La exposición propia del mundo contemporáneo, el relato de los hechos según las escrituras de los periódicos y los vídeos de las televisiones, lo convirtieron en material de consumo masivo, como también lo habían sido sus gestas y sus milagros. Hubo un caudal de morbo que no podrá ser negado, la manifestación, también humana, de eso que Freud llamaba el relato «refinadamente hipócrita». Los componentes del héroe trágico, tal y como el canon los describe, estaban servidos. La idealización primera del dios de las verdes praderas se tornó en muchos casos en críticas feroces, porque es muy cierto que la sociedad demanda ejemplaridad a sus héroes. Estaba bien su origen humilde, su lucha por los desfavorecidos, la poderosa narrativa del origen en los barrios pobres, la imagen del niño ungido por la magia, pero, a la hora de su muerte, no han faltado los que le han despojado de la condición divina, los que han hecho pesar más el lado exagerado de su vida, los que no creen posible dividir el juicio entre el dios y el hombre, entre el artista y la persona, entre Maradona y Diego.

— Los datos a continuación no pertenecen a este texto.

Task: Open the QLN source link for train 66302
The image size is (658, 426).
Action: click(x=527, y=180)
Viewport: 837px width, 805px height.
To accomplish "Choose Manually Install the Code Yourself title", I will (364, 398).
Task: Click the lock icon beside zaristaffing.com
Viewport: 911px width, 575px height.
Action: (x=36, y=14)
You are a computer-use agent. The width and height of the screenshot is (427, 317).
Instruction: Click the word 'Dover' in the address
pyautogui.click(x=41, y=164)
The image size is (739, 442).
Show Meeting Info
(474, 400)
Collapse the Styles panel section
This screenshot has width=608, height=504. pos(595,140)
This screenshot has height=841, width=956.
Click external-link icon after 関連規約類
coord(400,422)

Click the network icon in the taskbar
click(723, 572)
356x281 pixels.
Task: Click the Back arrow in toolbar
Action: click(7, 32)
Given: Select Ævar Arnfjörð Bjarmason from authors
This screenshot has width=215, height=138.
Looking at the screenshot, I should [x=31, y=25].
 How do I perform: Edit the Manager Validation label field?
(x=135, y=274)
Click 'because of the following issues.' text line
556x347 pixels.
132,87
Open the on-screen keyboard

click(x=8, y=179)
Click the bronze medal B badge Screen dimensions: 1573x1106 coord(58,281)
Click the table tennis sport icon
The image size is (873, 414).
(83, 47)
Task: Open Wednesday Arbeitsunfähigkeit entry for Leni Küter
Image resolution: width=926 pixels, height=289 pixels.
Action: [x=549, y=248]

Cabe decir que Diego Armando Maradona nunca quiso ser ejemplo para nadie. Para muchos, su divinización fue de nuevo un acto humano, como sucede en todas las edades de la cultura. Nuestra creación, el impulso de hallar una referencia a la que adorar y en la que creer. La sustitución del héroe estético, de la belleza perfecta y equilibrada por la imperfección propia del hombre, pues errar es sin duda nuestra principal característica, hizo a muchos reconocer la consabida teoría de Nietzsche al respecto.

En Maradona, héroe trágico, se reúnen los dos lados complementarios de nuestra condición. Por una parte, la belleza apolínea de las acciones perfectas y hermosas, la música de sus acciones en los estadios, la capacidad de ejecutar actos considerados imposibles para el resto de los humanos. Por otro, la deriva hacia la carnalidad palpable, hacia la máxima expresión de los sentidos, el Maradona/hombre, tentado y destruido, mártir al fin para muchos, privado de la verdadera libertad por las garras de la fama y por las trampas de la gloria. El héroe apolíneo que saca a relucir el lado dionisiaco, «el yugo tirado por la pantera y el tigre», el desbocamiento de los sentidos, la trágica embriaguez del dios, ahora sí, elevado sin remedio a los altares mediáticos, ese lado dionisiaco que cierra el círculo de la tragedia, y que nos libera de ser perfectos y ejemplares, a nosotros, tan mortales, celebrando esa ensoñación terapéutica del vino de la vida, de todo lo que nos alegra y nos mata.